We wtorek Watykan opublikował list Benedykta XVI, który jest odpowiedzią na raport na temat pedofilii w archidiecezji Monachium-Fryzynga, na której czele stał na przełomie lat 70. i 80. W dokumencie opublikowanym w styczniu zarzucono mu, że jako metropolita dopuścił się zaniedbań w kilku przypadkach nadużyć popełnionych przez księży.
"Spoczywała na mnie wielka odpowiedzialność w Kościele katolickim. Tym większy jest mój ból z powodu nadużyć i błędów, które miały miejsce w tych różnych miejscach w czasie mojej kadencji" – napisał Joseph Ratzinger. "Mogę tylko jeszcze raz wyrazić mój głęboki wstyd wobec wszystkich ofiar nadużyć seksualnych, mój wielki ból oraz moją szczerą prośbę o przebaczenie" – dodał.
Agencja Reutera zwraca uwagę, że oddzielna analiza przeprowadzona przez czterech prawników zakwestionowała konkretne zarzuty wobec emerytowanego papieża. Eksperci stwierdzili, że śledczy błędnie scharakteryzowali działania i zignorowali fakty.
500 pokrzywdzonych w ciągu 75 lat
Raport na temat pedofilii w monachijskiej archidiecezji, w którym zidentyfikowano blisko 500 ofiar nadużyć w ciągu prawie 75 lat, został napisany przez niemiecką kancelarię prawną na zlecenie kurii.

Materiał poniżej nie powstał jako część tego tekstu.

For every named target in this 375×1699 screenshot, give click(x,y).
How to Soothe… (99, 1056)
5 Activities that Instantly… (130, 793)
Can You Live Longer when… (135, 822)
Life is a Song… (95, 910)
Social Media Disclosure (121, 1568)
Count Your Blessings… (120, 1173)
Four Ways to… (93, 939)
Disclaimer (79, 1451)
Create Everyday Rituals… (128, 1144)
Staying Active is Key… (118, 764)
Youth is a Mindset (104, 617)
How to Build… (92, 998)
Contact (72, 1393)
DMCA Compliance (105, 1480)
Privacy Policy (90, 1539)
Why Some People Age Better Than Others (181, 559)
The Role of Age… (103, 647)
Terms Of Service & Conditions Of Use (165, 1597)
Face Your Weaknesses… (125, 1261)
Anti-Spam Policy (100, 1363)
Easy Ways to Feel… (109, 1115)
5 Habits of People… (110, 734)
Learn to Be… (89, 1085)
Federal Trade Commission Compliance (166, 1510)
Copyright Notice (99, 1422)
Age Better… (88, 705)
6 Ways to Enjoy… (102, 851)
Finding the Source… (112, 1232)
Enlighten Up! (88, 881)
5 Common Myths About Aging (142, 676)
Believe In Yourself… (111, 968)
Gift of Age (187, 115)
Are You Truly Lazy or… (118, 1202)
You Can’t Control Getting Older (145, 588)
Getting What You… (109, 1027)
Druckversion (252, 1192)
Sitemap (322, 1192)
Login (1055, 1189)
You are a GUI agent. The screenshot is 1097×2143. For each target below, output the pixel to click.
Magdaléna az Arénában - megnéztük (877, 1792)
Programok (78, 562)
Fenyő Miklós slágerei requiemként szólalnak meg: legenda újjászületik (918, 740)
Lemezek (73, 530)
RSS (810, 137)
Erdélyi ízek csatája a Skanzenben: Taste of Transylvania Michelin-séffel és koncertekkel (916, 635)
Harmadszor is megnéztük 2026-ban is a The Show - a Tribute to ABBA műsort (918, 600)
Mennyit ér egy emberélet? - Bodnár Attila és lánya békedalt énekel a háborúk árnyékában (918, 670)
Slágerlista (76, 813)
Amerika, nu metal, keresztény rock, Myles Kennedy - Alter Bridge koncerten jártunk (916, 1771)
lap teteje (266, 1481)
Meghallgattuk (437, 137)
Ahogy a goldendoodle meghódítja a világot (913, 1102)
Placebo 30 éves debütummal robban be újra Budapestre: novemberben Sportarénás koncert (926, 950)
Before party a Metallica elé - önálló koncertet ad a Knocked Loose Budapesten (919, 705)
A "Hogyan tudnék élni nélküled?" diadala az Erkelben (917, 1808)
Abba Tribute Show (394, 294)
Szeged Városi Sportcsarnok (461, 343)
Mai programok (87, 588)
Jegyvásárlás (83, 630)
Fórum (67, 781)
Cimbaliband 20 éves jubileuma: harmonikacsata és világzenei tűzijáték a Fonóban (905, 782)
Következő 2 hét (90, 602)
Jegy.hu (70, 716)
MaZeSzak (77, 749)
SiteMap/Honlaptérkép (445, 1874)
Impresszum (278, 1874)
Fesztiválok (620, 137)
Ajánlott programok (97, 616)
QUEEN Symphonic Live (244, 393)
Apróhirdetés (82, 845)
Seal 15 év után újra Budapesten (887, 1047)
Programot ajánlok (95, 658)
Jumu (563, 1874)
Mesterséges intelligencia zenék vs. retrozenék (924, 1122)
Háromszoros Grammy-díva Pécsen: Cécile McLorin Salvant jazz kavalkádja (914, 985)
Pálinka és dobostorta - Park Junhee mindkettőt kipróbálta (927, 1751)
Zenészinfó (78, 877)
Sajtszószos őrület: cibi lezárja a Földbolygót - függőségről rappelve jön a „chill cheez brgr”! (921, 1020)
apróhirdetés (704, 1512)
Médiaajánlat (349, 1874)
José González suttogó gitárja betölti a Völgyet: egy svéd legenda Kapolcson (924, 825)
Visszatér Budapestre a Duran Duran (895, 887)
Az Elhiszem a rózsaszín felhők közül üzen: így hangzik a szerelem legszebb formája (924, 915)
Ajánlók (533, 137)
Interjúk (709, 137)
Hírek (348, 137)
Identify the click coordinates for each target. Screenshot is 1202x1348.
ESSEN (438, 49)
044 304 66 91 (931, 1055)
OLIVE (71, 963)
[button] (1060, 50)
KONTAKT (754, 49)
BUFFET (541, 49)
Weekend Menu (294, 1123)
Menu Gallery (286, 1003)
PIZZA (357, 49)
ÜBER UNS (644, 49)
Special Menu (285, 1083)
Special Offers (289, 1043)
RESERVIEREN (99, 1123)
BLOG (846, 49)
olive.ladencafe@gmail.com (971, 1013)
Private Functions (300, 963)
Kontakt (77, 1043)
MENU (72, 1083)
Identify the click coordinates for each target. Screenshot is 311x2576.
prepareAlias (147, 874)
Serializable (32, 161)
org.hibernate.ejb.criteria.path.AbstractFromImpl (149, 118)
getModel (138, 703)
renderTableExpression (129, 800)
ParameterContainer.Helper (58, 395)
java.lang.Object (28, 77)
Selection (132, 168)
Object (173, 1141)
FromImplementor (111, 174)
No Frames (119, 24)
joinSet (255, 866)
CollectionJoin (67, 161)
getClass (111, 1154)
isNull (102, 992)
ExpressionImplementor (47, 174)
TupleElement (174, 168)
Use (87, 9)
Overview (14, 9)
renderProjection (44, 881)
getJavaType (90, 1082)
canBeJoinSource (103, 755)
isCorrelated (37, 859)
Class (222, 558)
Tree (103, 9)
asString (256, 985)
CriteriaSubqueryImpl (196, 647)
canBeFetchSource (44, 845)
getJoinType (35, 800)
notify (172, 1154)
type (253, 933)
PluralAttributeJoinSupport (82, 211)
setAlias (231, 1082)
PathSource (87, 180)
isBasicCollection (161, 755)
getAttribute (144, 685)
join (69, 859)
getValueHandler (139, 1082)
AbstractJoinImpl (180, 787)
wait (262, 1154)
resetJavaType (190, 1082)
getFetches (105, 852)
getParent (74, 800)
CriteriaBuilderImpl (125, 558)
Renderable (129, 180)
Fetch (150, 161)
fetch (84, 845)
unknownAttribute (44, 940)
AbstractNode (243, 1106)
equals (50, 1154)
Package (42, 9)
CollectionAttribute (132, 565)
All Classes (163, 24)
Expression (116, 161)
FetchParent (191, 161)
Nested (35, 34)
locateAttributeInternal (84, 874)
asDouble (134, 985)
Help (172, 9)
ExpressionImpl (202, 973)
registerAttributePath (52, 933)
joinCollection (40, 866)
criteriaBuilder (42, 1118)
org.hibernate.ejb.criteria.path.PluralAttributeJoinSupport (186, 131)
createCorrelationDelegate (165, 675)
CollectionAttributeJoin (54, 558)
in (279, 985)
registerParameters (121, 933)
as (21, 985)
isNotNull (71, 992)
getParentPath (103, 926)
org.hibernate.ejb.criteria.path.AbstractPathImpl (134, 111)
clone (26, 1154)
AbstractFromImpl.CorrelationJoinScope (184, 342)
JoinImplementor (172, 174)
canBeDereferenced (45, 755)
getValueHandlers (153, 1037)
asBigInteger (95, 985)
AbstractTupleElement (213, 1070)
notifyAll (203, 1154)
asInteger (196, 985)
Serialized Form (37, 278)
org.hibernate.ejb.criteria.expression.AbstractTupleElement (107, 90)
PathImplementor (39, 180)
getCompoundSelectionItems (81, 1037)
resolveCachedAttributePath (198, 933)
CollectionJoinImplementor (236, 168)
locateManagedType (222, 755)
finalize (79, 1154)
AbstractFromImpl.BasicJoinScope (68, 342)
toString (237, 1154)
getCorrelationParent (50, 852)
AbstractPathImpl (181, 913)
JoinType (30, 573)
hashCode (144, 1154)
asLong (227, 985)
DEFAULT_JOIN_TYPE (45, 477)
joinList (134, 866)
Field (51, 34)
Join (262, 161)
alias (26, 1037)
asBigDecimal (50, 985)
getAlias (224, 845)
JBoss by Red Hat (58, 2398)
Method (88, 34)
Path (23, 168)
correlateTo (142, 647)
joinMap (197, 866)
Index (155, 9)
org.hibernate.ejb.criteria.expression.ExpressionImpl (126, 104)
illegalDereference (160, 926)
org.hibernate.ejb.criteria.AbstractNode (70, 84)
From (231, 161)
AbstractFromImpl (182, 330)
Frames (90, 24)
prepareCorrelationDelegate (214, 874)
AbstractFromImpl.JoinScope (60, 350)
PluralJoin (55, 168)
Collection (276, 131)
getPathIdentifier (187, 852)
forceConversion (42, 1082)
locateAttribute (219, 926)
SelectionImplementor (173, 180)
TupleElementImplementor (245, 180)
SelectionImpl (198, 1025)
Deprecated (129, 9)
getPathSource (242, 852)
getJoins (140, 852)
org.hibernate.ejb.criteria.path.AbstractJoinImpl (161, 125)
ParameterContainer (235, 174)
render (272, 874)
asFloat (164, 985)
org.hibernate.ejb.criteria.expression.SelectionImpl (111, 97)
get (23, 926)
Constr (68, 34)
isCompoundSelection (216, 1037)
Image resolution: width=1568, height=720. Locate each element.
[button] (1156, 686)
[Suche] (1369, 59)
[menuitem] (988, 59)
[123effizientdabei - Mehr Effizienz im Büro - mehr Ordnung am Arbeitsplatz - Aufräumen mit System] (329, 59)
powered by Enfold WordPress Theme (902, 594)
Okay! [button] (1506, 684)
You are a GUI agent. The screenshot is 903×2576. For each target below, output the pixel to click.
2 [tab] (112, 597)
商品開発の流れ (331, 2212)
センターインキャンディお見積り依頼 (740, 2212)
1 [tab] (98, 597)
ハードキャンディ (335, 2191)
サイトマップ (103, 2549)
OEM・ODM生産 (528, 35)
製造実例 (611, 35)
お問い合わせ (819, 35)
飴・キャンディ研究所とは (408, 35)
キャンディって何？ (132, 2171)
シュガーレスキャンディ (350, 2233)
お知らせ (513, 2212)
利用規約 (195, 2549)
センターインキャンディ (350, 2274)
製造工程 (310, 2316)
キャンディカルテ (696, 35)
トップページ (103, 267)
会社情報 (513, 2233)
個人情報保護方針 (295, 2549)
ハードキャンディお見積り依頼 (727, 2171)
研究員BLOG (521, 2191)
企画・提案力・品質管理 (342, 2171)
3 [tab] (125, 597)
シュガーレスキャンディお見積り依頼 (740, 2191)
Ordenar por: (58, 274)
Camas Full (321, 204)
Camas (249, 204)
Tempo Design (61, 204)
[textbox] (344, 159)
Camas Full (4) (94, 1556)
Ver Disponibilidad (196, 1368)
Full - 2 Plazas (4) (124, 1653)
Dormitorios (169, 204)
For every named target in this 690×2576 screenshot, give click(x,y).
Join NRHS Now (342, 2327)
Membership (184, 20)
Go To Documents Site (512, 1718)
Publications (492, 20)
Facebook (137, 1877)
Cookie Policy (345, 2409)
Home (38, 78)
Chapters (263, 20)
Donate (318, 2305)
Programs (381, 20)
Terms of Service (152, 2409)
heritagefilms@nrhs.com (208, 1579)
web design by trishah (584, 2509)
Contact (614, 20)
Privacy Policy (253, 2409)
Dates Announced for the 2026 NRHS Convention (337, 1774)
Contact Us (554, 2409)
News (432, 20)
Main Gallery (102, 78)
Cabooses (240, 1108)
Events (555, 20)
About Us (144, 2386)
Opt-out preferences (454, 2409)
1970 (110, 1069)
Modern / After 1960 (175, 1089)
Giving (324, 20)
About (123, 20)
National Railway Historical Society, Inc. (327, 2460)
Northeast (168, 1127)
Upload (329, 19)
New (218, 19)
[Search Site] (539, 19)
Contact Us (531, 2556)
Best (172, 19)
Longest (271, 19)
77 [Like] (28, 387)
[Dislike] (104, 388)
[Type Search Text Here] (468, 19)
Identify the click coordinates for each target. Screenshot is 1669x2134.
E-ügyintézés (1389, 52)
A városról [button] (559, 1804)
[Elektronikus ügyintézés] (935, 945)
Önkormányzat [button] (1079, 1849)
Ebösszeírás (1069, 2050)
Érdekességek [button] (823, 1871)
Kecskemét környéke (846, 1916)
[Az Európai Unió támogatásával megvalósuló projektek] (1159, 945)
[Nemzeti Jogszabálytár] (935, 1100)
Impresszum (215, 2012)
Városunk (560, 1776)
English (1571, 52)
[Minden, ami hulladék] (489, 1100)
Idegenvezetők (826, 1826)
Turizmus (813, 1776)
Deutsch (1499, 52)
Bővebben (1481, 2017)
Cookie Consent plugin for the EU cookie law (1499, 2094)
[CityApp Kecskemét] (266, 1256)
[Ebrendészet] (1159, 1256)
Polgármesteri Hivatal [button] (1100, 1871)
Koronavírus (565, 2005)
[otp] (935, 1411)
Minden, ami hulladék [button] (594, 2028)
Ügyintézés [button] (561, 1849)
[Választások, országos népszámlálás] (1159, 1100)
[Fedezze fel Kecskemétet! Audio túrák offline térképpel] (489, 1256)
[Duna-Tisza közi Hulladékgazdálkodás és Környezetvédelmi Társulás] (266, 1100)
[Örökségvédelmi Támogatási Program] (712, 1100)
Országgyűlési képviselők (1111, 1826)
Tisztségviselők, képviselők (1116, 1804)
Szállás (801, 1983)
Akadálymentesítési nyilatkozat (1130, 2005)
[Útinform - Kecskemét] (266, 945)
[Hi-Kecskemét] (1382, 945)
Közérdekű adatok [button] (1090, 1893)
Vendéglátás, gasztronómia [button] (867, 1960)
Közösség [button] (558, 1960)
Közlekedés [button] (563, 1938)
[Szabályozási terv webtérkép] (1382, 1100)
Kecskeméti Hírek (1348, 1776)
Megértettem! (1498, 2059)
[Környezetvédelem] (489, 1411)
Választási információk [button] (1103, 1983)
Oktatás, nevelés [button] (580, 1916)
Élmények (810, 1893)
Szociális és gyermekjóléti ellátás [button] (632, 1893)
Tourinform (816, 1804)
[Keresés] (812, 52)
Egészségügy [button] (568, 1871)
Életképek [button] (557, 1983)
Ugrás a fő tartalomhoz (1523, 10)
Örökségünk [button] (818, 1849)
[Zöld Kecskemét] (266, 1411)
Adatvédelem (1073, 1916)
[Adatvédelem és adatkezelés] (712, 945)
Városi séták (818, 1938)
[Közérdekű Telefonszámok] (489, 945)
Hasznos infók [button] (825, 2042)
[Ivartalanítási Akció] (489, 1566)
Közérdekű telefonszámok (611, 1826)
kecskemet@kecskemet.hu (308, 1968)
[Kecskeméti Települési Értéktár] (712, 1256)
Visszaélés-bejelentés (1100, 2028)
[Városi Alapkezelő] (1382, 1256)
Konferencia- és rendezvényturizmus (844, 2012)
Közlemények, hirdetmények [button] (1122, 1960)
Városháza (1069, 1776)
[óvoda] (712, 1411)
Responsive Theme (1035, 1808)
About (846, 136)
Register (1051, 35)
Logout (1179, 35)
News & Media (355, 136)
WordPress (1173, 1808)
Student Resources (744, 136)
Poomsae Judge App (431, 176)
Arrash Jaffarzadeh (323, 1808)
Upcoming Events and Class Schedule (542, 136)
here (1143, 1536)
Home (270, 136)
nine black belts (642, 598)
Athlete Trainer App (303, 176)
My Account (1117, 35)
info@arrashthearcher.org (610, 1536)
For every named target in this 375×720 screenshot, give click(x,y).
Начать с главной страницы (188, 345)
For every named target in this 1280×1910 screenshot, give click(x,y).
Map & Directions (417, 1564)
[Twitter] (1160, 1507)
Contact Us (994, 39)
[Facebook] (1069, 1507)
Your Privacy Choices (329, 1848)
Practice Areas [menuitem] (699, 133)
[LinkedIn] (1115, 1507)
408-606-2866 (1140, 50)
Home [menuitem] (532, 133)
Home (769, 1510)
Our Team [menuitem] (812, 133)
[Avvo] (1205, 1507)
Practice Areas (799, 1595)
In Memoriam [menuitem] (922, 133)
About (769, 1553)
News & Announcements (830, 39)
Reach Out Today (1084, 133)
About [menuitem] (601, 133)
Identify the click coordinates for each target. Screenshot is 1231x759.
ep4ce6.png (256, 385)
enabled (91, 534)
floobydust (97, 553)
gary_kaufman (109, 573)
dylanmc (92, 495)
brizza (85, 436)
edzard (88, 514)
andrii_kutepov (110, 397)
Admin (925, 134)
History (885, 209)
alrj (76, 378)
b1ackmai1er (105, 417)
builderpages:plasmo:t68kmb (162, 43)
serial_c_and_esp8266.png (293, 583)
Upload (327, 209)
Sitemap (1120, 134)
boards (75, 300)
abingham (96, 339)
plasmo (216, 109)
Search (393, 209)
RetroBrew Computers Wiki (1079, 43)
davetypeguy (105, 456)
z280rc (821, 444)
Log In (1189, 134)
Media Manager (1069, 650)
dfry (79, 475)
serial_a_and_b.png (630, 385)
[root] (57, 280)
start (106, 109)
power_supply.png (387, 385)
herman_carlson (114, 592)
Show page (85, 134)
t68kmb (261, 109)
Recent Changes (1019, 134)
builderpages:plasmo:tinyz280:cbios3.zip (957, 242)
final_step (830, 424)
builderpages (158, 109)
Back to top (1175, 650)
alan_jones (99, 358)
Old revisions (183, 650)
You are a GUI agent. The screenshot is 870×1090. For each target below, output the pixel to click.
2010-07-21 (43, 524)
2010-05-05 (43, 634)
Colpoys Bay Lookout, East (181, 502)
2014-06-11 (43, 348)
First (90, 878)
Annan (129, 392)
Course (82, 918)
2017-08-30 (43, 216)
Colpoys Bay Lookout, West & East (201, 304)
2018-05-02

Benedykt XVI wyjaśnił w liście, że już wcześniej zweryfikował błąd i potwierdził swój udział w spotkaniu w styczniu 1980 roku, na którym rozmawiano o przypadku księdza, sprawcy nadużyć. Osobisty sekretarz Ratzingera, abp Georg Genswein, oświadczył, że pominięcie to było wynikiem przeoczenia w redagowaniu 82-stronicowych zeznań, które wysłał śledczym.
"Już niedługo stanę przed ostatecznym sędzią mojego życia" – napisał Benedykt XVI.